──────── ARTÍCULO ────────

De aquí nada sacaron en claro los policías, y se retiraron a Gracias. La investigación seguiría en Olancho, donde acababan de capturar a don Pedro.

“Hay que esperar los resultados” –dijo el jefe de la DNIC de Gracias.

Juez

“Tenemos testigos del crimen, señor juez –dijo el fiscal–, por lo cual, debe elevarse a juicio este caso… Ese señor mató al muchacho y creemos que mandó a matar también al hermano Misael…”

“Mire, abogado –replicó el juez–, una cosa es lo que dice la gente y otra es lo que se demuestre científicamente”.

“Los testigos dicen que primero golpeó al muchacho en la cara, en los costados, en los brazos, y que después, cuando la víctima estaba casi desmayado en el suelo, le disparó… Y esto lo hizo bajo la influencia de las bebidas alcohólicas porque, aunque don Pedro dice que él no estuvo ese día en la cantina de la aldea, hay quienes lo vieron beber licor esa tarde, hasta la noche, cuando se encontró con Betío y lo mató”.

“Yo entiendo todo eso –dijo el juez–, pero a mi tribunal va a venir usted con pruebas claras, no solo con lo que digan unas personas… ¿Entendido?”

El fiscal apretó los dientes.

“¿Qué pruebas desea, señor juez?”

“Las que corresponden en un caso como este… El informe de la autopsia serviría de mucho”.

“No se le hizo autopsia, señor, porque los familiares levantaron el cuerpo y se lo llevaron; lo velaron en su casa y lo enterraron… Fue hasta una semana después que nosotros intervenimos…”

“Ya veo” –dijo el juez.

“Pero, podemos exhumar los cadáveres, señor juez” –exclamó el fiscal, brillándole los ojos, y como si acabara de tener una súbita inspiración.

──────── MATERIAL PROPORCIONADO ────────

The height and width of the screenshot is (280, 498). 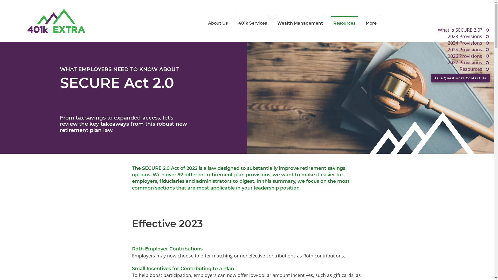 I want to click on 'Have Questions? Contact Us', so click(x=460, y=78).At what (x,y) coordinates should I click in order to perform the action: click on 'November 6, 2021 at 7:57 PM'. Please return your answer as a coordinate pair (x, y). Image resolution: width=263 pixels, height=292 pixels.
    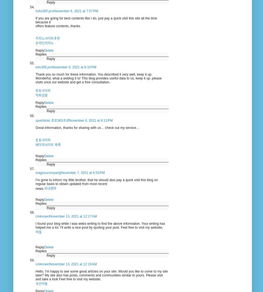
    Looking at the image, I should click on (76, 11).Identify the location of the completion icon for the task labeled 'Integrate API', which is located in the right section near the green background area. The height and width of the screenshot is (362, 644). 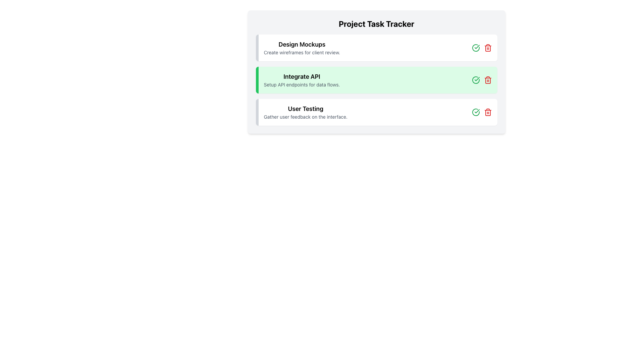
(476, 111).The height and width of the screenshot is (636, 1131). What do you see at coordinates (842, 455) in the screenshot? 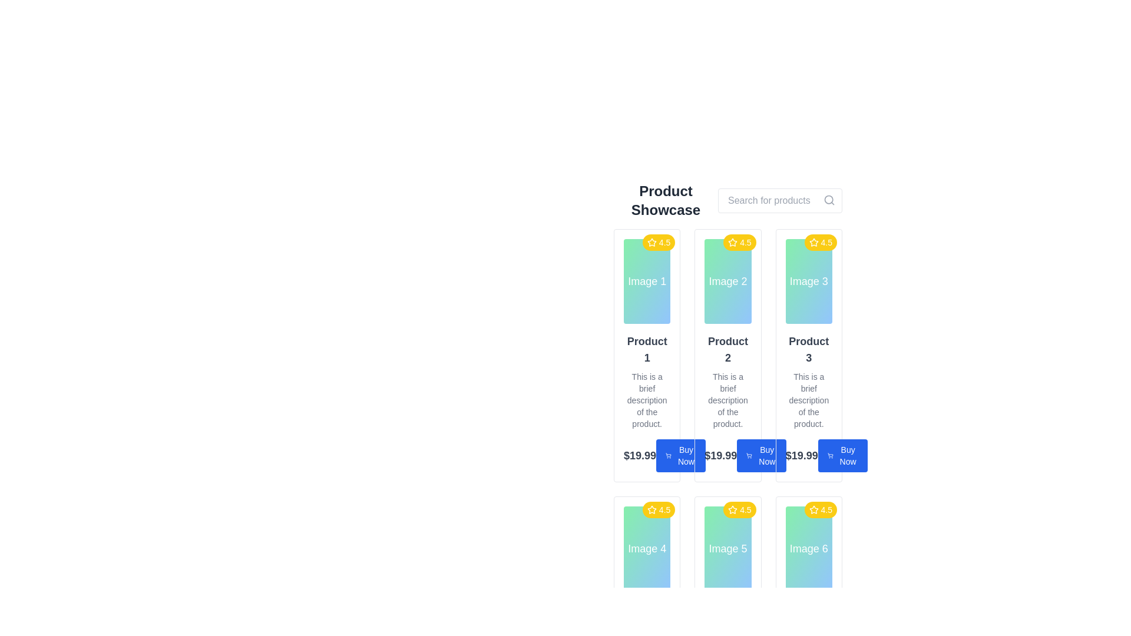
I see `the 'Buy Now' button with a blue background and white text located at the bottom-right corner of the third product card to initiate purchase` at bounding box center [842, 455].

────────

TAREA ESCRITA:
En el fragmento del artículo que empieza con las palabras que contienen "El fiscal apretó" y acaba con "una súbita inspiración.", sustituye "señor juez" por "su señoría". Los ítems proceden de una fuente distinta.

RESPUESTA COMPLETA:
El fiscal apretó los dientes.

“¿Qué pruebas desea, su señoría?”

“Las que corresponden en un caso como este… El informe de la autopsia serviría de mucho”.

“No se le hizo autopsia, señor, porque los familiares levantaron el cuerpo y se lo llevaron; lo velaron en su casa y lo enterraron… Fue hasta una semana después que nosotros intervenimos…”

“Ya veo” –dijo el juez.

“Pero, podemos exhumar los cadáveres, su señoría” –exclamó el fiscal, brillándole los ojos, y como si acabara de tener una súbita inspiración.